Começo por contextualizar a instituição que organizou as jornadas. O Hegoa, Instituto de Estudios sobre Desarrollo y Cooperación Internacional, é um instituto da Universidad del País Vasco/EuskaI Herriko Unibertsitatea (UPV/EHU), criado em 1987 pela universidade em conjunto com a associação Hegoa. A identidade do Hegoa vai transitando entre ser um instituto universitário e uma organização da sociedade civil com um âmbito de trabalho na promoção do desenvolvimento humano e da cooperação internacional.

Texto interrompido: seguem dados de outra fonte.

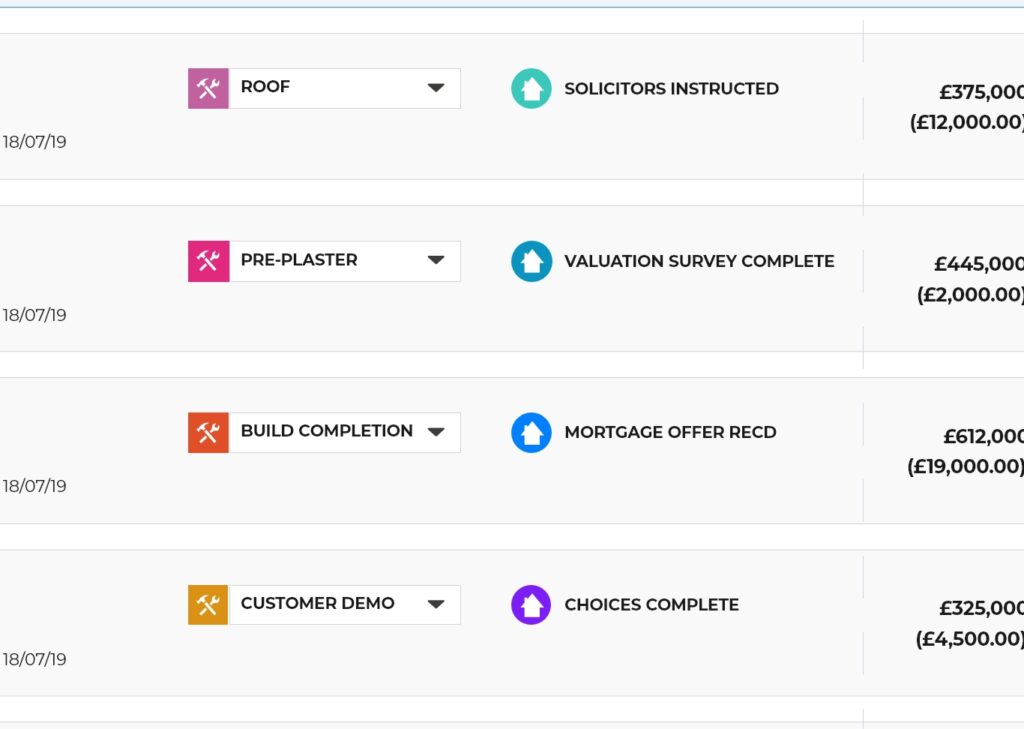
Task: Click the house icon for Valuation Survey Complete
Action: click(531, 261)
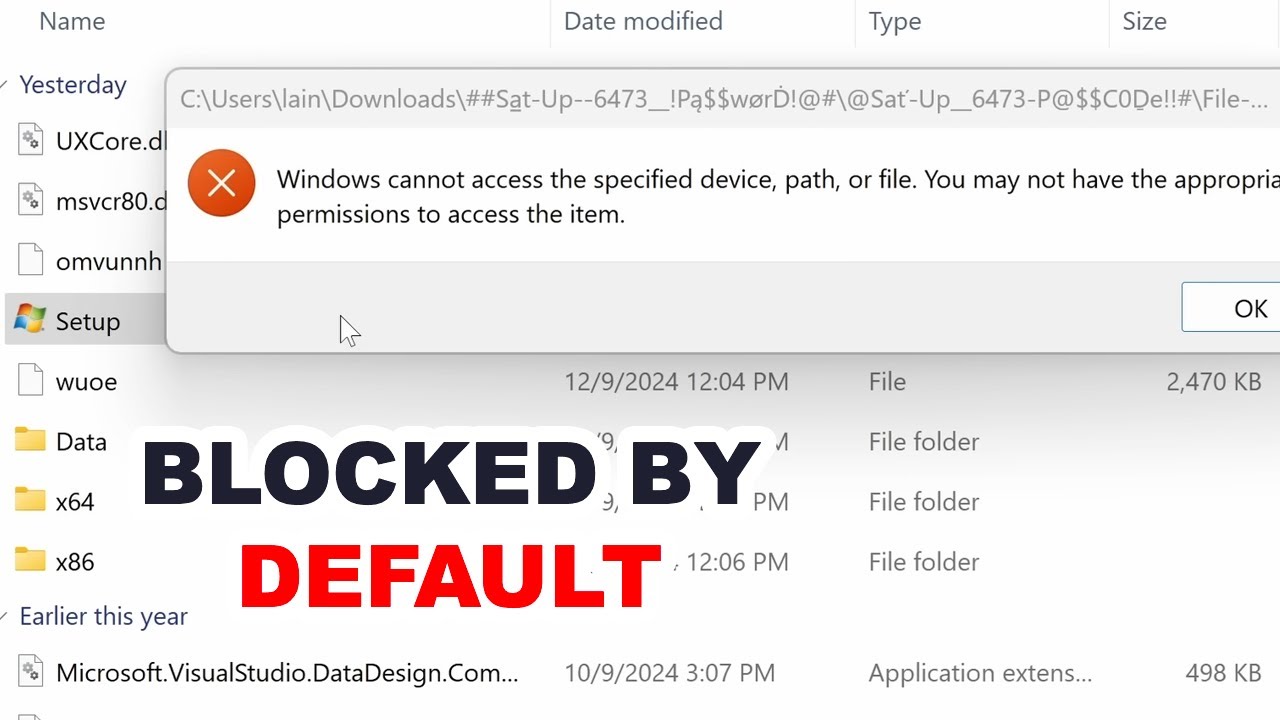Click the Setup file name
1280x720 pixels.
pos(88,321)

As jornadas resultaram em 2 dias muito interessantes e cheios de informação onde conheci e partilhei grupos de trabalho com gentes de vários sítios: País Basco, Maiorca, Sevilha, Madrid, Granada, etc., ligada sobretudo a universidades e a organizações da sociedade civil. O programa estava estruturado com uma parte dedicada a comunicações, diálogos, reflexões de pessoas com diferentes históricos e experiências neste “universo” da Extensão Universitária Crítica, e outra parte dedicada à partilha reflexiva entre as várias pessoas participantes sobre práticas e experiências de Extensão Universitária Crítica e à construção conjunta de uma declaração final das Jornadas. Podem consultar aqui o programa.
No 1º dia das jornadas, dia 23 de maio, no auditório da Facultad de Ciencias Políticas y Sociologia, o início foi o esperado, ou seja, houve acolhimento formal e as palavras institucionais do Hegoa, da Universidad de Granada e da agência de cooperação espanhola. Gostaria só de realçar que a Universidad de Granada tem um vice reitorado dedicado às relações com o exterior (Vicerrectorado de Extensión Universitaria, Patrimonio y Relaciones Institucionales), cuja existência foi destacada enquanto fundamental para que a Extensão, enquanto pilar do ensino superior, ganhe relevância ao nível institucional.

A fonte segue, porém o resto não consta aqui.